I understand the issue with "black", obviously being a white male I tend to be less aware of those issues than someone that isn't a white male. Replacing it with ebony skinned or something to that effect would definately be better.
Thanks!
Ask yourself, are their racial characteristics critical to the story? If not, then perhaps it would be best to let the reader apply their unconscious assumptions and/or stereotypes to the story. No need for you to do it, when we're all so clearly capable of jumping to assumptions or stacking up stereotypes on our own.
*grinning* I can just see myself now, jumping from stable ground to a slippery, shaky assumption, or stacking up stereotypes into a rickety ladder.
One of the best examples I've seen of this is in one of Sue Grafton's books (no idea which one). She writes something along the lines of "The electrician came at 9:00. She was done half an hour later." This totally unobtrusively slips in the gender information - a sentence like "The female electrician came at 9:00" would be just awful.
Saying "The black security guard" follows the same pattern as "the female electrician" but it is way harder to work in race information than gender. I don't know how to do that - but "black security guard" has the same overtones to me as a phrase like "female electrician" or "girl mechanic" would.
I don't think I'm explaining this right. But would you ever write "the white security guard"? No. (unless to distinguish him from his black coworker, maybe.)
IMO, etc.
Racial characteristics are a slightly special case, of course, but not that special. Just as it is a bad idea to hit the reader over the head with loving descriptions of absolutely trivial matters such as the hairstyle and eye-color of various characters for no reason other than because the author hopes that specific actors will play those roles when it is made into a movie, so too skin-color/eye-shape/nose-length.
Now, the fact that he's a heavyset smoker leaning against the wall while he reads a paperback tells us something possibly important about the scene, so I don't have a problem with it. I suppose that the fact that the nurse is "petite" might be interesting if that implies that she is unusually physically attractive. Since petite is used this way in certain circles, it could pass...but only with people who understood "petite" to mean "almost a supermodel", which is hardly the entire English speaking world.
Still, my main problem with this piece would have to be the POV and tense. I also see nothing here that would justify the scene at all. Starting with the POV of your protagonist as he is brought into the hospital is fine, even if he's not terribly "with it".
(Not racist, just amused.
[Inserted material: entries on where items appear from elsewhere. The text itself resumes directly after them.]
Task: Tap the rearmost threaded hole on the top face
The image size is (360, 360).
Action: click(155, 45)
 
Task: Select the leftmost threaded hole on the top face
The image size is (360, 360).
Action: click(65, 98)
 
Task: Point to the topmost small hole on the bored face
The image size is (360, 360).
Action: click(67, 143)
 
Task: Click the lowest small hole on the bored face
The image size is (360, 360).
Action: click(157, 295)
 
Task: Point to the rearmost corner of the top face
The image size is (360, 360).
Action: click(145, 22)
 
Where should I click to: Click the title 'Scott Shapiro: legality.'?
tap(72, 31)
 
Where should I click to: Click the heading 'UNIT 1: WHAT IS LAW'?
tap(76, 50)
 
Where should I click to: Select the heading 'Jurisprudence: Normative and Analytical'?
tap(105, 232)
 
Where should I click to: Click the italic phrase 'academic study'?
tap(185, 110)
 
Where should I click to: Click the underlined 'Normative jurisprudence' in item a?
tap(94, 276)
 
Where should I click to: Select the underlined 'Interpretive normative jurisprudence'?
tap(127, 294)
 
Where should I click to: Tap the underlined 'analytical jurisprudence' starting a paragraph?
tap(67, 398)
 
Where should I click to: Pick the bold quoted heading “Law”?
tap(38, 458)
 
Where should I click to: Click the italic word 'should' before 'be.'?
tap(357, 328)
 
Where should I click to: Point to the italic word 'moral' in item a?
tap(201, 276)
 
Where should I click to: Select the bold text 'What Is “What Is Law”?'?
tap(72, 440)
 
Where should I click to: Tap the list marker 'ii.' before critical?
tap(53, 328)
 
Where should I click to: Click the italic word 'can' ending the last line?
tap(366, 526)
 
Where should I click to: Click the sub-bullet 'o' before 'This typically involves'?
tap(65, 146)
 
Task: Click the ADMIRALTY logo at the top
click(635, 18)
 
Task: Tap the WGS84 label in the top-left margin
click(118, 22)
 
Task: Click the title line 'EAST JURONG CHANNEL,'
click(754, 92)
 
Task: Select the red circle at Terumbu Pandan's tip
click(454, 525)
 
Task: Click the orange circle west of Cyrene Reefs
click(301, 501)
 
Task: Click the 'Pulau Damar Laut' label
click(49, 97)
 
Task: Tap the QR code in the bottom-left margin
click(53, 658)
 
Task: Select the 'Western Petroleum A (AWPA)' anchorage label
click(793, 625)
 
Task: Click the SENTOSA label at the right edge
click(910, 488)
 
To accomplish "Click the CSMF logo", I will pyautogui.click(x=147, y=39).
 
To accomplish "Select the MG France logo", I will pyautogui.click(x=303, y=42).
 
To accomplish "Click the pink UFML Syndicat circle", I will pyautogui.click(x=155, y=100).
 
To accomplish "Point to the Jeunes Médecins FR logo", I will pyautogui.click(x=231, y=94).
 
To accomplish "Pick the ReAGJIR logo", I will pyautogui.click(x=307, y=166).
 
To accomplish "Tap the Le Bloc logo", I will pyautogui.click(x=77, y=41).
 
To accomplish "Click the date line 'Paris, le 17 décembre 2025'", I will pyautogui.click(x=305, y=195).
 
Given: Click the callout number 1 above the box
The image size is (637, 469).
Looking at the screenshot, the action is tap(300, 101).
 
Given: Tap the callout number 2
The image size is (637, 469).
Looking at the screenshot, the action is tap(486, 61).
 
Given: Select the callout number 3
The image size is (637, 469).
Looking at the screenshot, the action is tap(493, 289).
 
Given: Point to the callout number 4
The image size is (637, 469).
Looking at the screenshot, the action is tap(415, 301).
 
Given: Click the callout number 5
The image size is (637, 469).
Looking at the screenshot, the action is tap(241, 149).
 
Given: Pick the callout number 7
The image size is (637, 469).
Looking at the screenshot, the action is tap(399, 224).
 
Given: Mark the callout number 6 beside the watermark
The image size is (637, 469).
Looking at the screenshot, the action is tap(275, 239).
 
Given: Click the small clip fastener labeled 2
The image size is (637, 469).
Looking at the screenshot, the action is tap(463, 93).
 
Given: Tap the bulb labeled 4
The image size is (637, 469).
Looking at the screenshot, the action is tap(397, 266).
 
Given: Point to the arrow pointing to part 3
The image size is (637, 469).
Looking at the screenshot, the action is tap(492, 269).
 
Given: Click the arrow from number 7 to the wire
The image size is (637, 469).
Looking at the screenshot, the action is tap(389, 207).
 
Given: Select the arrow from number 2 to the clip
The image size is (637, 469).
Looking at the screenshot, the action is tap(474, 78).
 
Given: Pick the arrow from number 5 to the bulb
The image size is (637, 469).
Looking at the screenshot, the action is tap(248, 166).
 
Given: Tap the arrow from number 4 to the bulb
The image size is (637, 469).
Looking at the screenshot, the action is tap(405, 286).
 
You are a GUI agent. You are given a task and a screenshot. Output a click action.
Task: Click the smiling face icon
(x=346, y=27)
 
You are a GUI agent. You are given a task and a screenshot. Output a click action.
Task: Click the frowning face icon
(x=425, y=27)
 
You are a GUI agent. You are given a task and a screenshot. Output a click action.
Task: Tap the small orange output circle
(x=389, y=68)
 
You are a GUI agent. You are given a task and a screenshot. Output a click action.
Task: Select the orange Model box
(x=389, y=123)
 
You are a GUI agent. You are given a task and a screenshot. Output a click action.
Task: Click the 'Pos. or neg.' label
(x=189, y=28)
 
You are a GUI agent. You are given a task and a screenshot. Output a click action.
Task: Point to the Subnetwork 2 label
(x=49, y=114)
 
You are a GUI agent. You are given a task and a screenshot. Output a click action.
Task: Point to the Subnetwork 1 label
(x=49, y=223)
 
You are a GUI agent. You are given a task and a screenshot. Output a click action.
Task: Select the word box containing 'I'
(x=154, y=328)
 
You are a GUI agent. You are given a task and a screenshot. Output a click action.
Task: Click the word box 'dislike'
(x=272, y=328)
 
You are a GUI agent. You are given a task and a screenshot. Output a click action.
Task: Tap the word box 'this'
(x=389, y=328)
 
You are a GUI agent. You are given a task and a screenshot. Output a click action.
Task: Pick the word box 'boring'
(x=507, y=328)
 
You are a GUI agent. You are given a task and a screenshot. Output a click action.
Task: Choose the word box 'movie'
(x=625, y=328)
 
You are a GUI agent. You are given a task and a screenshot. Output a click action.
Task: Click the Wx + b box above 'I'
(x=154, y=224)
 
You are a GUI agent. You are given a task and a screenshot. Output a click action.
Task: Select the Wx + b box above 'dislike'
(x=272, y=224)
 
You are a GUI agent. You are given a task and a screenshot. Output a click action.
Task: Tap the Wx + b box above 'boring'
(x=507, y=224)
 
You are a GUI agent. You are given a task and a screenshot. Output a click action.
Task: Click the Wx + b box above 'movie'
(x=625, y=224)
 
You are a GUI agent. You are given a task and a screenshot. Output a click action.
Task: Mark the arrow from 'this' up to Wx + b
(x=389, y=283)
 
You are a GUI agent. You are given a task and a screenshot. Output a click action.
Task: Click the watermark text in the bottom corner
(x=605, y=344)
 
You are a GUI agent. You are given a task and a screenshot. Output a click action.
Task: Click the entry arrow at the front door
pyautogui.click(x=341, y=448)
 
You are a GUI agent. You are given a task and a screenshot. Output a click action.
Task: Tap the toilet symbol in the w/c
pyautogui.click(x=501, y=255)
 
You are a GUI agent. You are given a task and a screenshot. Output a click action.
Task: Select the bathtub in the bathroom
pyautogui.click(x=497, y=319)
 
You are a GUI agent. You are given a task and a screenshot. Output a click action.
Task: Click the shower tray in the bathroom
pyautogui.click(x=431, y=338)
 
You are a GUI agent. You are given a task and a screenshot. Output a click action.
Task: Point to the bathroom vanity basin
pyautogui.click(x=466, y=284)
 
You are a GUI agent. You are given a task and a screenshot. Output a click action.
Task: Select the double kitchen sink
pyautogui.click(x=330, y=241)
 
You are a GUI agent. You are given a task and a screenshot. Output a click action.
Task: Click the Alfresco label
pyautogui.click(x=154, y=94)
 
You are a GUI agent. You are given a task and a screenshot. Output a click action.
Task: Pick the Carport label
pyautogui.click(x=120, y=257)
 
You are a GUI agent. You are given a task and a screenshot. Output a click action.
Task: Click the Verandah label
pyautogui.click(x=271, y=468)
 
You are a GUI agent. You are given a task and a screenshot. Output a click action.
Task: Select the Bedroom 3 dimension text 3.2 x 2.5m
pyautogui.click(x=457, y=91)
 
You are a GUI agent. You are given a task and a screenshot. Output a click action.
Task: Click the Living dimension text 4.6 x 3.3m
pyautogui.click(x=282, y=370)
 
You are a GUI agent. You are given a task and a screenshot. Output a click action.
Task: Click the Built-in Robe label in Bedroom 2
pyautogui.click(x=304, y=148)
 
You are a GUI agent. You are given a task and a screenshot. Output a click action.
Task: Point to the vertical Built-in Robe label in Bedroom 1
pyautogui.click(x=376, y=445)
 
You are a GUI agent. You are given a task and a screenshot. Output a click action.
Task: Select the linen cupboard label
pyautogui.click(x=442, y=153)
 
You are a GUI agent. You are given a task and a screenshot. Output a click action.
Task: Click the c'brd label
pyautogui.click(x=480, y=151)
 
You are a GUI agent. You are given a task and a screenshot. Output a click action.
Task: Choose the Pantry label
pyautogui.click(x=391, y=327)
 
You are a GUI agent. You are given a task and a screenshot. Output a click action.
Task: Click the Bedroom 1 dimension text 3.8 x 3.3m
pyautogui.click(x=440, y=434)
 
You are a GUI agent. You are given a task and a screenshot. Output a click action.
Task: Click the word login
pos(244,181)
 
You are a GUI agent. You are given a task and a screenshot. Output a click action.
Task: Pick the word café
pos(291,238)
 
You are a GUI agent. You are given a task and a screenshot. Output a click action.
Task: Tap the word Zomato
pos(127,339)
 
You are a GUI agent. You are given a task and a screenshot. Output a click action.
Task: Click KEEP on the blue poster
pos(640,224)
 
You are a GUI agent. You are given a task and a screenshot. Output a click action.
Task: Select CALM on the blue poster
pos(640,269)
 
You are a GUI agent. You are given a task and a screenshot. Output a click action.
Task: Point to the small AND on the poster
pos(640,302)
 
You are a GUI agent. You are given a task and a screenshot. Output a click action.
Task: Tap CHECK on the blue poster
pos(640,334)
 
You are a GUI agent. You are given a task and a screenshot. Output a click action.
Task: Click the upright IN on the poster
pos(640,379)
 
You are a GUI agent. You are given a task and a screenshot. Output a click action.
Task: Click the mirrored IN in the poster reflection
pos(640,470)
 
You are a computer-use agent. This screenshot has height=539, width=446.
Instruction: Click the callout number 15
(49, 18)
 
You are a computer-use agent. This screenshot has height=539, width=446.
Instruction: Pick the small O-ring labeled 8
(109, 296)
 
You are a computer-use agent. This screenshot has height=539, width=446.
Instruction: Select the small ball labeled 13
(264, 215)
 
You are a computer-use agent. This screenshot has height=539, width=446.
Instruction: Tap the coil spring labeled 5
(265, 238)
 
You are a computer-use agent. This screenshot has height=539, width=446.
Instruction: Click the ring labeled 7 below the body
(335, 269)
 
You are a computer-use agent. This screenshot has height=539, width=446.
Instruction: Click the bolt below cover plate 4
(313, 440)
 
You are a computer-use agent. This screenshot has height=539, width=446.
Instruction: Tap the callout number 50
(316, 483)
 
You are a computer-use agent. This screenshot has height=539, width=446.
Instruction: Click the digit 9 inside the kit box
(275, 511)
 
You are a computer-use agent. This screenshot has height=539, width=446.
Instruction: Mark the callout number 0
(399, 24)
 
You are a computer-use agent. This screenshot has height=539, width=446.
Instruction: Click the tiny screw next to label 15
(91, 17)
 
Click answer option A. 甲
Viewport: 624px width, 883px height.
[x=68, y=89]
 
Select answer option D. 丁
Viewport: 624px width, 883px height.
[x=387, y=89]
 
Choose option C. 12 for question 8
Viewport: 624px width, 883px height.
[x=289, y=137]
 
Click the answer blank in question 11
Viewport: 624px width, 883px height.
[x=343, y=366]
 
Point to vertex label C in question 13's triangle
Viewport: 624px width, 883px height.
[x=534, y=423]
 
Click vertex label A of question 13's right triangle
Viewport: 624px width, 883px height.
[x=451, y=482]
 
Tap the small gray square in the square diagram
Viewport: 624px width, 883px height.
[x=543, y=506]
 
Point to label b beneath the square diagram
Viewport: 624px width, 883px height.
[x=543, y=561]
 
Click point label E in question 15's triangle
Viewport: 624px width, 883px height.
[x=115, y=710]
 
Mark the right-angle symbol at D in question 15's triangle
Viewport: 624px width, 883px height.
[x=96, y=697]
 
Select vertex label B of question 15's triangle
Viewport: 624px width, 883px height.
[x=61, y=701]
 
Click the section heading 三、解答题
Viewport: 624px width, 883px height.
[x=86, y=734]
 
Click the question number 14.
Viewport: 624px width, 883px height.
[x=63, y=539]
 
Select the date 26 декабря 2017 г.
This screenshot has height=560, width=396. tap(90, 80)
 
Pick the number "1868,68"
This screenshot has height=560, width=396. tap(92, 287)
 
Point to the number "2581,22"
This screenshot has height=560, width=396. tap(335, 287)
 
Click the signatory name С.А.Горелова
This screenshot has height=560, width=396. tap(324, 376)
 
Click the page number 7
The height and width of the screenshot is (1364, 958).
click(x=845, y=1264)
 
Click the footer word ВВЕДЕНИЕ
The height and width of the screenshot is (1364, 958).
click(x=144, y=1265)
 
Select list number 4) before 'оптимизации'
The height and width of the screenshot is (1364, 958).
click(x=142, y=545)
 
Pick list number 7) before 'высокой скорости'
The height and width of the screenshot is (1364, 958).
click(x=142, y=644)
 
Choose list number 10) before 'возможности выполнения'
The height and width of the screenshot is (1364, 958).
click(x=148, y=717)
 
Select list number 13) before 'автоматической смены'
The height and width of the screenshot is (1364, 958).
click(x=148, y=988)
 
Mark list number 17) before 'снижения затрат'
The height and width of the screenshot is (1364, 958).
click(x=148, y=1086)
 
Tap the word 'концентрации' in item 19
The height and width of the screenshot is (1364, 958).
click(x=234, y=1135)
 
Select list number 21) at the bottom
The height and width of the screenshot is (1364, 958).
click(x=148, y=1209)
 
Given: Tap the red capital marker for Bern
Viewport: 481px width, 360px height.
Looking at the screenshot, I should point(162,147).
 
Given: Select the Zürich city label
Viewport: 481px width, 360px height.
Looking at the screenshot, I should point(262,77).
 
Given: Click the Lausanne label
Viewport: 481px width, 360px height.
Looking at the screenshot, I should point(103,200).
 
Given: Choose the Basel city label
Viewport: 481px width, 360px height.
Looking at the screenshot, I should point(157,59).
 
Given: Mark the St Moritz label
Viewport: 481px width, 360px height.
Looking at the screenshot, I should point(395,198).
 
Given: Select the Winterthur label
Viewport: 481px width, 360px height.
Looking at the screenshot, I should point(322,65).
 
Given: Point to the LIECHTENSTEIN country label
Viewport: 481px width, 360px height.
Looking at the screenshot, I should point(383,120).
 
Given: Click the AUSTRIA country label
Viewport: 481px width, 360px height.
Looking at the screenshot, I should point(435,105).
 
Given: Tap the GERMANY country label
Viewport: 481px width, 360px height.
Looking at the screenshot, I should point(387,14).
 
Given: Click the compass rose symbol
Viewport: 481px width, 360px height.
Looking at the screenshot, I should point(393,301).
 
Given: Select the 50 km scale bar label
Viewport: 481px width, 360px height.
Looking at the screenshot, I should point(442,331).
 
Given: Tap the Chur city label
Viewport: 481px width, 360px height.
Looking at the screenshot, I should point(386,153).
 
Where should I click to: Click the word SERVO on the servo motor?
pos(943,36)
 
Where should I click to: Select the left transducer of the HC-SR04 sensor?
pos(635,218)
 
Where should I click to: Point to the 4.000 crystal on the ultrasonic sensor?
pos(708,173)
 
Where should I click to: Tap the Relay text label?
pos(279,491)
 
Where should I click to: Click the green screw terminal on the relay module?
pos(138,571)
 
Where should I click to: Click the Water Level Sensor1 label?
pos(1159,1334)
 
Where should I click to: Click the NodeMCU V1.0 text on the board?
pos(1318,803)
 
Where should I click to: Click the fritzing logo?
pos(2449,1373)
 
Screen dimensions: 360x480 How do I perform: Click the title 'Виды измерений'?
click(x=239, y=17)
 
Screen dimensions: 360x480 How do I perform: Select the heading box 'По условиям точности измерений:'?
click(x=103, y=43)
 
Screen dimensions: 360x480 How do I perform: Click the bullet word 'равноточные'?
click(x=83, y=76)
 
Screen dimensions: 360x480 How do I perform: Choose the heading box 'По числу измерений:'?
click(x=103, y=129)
Feel free to make Irish jokes at my expense.)
Both characters are basic wind dressing to make the hospital entrance a little more interesting and from my visits to the late night emergency room, I can say that an overweight security guard smoking is pretty much the norm around here.
On the issue of petite, it was simply there to give an idea to the reader what she may look like. In my personal experience most nurses (yes this is a generalization) are, um, heavy set, due to the amount of time they spend at the hospital and the lack of time they have for physical exercise. Also they generally have to eat on the run and tend to have to eat less than healthy food. So by describing her as petite I was conflicting the image of a late night desk nurse that in my mind and I assumed that of the readers mind. A clear situation of my own personal experiences unnecessarilly coloring my writing.
I know there are some significant tense problems. I've gone back a tuned different parts at different times and haven't sat down and gone through the whole thing to unify the tense. I know that's a pretty lame excuse...
Thanks for all the input, it's amazing how much commentary can be generated over so little actual work.
on the other hand, hunt, i thought what you did with action description was good. you kept apace and the story moved along, but all the while we (well, i at least) could actually see what was going on. good job.